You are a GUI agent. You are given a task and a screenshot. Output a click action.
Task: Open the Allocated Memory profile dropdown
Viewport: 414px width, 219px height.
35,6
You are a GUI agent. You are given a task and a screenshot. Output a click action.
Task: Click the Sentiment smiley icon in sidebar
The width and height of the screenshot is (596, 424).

--

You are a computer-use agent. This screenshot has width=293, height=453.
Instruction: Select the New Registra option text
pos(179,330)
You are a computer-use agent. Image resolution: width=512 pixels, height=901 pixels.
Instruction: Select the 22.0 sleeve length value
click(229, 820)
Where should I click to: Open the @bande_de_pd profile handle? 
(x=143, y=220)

--

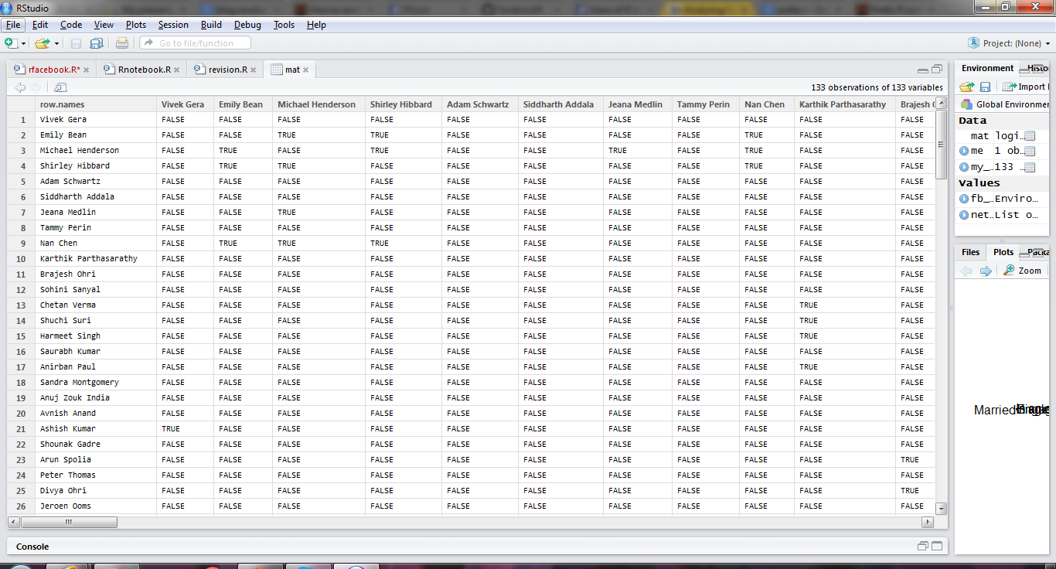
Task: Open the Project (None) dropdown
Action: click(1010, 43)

--

- [Instructions for the task] The lines to extract from the data above begin with the line containing "Viewport: 414px width, 219px height." and end with the line containing "The width and". Extract them exactly, including both.

- [Output for this task]
Viewport: 414px width, 219px height.
35,6
You are a GUI agent. You are given a task and a screenshot. Output a click action.
Task: Click the Sentiment smiley icon in sidebar
The width and height of the screenshot is (596, 424).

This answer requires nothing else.